*Problem to solve:* Go through the following data and transcribe exactly the stretch of lines from the one holding "The height and width of the screenshot is (631, 1512)." to the one holding "Given: Click the commit author username link", both included.

*Data to examine:*
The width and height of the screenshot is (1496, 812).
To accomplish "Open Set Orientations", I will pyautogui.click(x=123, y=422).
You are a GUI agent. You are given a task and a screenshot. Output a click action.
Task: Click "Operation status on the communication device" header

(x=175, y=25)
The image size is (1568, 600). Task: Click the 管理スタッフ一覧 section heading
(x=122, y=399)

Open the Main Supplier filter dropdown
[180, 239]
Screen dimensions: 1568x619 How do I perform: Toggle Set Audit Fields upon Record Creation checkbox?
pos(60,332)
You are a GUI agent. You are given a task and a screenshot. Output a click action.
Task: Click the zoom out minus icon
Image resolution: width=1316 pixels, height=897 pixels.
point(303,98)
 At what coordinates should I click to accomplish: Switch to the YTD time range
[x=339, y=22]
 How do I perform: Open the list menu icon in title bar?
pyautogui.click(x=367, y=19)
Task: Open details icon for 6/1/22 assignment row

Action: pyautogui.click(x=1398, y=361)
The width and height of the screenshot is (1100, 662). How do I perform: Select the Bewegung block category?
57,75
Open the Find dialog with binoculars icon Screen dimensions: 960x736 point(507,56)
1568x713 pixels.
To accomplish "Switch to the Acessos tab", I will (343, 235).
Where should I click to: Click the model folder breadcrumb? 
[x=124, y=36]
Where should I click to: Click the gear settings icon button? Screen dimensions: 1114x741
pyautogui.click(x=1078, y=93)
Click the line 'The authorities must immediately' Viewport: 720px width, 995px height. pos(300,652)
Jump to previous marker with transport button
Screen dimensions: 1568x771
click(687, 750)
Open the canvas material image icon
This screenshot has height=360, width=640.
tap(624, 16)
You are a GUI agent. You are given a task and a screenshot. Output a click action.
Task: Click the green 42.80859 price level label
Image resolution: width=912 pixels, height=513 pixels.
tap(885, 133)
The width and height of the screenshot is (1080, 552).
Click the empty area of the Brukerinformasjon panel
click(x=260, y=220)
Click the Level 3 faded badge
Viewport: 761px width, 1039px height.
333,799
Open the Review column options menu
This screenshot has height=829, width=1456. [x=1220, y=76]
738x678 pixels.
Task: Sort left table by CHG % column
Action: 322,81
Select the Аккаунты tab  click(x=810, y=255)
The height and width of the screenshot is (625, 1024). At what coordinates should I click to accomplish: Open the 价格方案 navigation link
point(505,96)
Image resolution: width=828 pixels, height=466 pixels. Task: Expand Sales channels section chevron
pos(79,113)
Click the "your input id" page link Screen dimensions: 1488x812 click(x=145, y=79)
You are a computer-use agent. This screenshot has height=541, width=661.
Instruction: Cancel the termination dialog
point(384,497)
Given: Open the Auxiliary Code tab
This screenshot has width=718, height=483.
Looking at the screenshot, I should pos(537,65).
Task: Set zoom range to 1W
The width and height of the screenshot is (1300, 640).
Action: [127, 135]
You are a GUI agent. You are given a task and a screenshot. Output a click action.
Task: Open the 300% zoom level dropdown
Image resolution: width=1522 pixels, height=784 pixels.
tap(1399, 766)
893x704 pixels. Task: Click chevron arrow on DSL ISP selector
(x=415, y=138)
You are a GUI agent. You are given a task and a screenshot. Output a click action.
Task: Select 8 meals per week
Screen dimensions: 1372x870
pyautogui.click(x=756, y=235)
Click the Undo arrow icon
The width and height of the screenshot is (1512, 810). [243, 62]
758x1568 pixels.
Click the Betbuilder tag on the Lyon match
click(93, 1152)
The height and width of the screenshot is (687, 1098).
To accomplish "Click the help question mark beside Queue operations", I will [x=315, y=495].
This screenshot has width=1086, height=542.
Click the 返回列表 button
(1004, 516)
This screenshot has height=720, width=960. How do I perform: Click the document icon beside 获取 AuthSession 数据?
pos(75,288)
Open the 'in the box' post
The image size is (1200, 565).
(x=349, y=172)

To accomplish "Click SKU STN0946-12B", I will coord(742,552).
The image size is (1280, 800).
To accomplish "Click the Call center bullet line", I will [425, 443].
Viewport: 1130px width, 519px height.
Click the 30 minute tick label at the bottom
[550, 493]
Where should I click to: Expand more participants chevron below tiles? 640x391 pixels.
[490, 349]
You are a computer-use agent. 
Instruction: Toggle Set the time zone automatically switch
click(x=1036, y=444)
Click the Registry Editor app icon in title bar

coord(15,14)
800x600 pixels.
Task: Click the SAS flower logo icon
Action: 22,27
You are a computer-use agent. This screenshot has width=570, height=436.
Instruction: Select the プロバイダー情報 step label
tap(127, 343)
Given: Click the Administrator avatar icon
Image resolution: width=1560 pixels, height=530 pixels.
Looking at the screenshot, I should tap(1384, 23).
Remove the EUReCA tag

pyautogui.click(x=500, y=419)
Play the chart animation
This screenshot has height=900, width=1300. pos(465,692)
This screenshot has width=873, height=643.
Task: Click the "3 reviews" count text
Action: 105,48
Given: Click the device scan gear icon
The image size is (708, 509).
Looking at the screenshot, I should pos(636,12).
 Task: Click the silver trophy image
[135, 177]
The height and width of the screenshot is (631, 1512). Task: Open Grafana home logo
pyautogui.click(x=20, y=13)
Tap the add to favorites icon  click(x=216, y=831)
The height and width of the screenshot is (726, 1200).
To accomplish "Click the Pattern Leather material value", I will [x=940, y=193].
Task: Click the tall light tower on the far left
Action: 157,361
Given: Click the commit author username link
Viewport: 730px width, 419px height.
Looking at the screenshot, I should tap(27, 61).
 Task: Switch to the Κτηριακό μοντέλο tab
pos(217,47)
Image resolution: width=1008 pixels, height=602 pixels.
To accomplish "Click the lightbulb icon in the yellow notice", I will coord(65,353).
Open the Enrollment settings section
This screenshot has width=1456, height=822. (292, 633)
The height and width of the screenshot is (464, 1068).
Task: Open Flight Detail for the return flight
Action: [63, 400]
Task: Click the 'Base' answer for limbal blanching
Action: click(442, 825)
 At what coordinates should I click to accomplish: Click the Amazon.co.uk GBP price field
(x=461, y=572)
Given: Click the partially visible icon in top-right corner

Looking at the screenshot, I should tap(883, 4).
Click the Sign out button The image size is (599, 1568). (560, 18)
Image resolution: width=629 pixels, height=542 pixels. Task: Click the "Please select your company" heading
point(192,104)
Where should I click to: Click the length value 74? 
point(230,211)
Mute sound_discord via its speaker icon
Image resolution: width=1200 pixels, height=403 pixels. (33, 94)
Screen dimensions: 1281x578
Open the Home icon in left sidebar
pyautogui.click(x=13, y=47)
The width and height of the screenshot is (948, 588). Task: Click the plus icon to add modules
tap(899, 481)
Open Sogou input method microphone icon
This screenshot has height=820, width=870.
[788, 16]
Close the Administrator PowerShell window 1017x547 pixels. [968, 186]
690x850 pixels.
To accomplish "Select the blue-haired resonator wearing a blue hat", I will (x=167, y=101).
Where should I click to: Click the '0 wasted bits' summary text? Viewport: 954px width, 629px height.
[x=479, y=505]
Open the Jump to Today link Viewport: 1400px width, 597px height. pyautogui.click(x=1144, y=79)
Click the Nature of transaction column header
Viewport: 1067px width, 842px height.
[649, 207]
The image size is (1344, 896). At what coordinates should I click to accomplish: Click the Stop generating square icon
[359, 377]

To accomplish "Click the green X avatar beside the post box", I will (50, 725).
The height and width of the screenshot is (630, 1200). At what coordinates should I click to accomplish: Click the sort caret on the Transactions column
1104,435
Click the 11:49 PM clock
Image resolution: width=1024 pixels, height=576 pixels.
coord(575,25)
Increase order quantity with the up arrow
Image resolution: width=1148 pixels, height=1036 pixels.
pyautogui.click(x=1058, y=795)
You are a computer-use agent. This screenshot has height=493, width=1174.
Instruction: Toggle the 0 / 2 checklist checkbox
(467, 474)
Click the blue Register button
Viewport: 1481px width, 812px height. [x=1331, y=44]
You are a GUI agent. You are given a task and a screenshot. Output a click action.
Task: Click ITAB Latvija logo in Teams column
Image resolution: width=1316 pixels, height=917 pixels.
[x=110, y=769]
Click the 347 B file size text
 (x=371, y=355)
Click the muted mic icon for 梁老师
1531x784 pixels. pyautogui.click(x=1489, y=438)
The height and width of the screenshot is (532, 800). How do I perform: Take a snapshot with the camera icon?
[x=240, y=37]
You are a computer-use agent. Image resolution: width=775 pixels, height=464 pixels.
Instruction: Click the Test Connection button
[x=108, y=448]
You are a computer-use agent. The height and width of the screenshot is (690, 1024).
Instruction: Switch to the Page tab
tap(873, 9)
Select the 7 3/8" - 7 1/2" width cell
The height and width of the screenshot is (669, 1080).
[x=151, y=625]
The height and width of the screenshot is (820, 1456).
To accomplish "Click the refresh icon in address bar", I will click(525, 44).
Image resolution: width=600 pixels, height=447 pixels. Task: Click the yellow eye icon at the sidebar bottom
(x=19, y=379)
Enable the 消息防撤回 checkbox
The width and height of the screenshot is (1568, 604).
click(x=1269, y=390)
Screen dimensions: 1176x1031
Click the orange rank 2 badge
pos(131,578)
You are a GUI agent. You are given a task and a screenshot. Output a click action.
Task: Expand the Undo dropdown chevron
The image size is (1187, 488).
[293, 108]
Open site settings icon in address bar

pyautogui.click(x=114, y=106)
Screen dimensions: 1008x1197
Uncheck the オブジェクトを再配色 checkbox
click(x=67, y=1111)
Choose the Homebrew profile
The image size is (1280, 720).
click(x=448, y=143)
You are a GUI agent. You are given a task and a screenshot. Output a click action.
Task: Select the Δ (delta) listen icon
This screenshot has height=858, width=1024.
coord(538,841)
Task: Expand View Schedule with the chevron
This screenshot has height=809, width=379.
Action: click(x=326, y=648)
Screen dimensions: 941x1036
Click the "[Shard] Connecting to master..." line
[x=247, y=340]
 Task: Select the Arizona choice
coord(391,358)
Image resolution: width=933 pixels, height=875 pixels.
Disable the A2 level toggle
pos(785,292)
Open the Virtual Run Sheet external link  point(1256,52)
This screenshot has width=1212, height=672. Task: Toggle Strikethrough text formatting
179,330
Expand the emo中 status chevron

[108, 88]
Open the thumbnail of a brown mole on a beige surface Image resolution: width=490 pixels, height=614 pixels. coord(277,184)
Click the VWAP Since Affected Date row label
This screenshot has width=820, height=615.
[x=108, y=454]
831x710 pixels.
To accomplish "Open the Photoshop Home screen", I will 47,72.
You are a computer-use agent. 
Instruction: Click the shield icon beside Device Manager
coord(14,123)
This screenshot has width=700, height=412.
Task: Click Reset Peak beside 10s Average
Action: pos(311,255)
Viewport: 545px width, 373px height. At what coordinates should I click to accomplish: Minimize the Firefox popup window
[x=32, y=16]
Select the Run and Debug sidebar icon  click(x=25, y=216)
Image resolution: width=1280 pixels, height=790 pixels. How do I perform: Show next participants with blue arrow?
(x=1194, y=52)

*Expected answer:*
The height and width of the screenshot is (631, 1512). Task: Open Grafana home logo
pyautogui.click(x=20, y=13)
Tap the add to favorites icon  click(x=216, y=831)
The height and width of the screenshot is (726, 1200).
To accomplish "Click the Pattern Leather material value", I will [x=940, y=193].
Task: Click the tall light tower on the far left
Action: 157,361
Given: Click the commit author username link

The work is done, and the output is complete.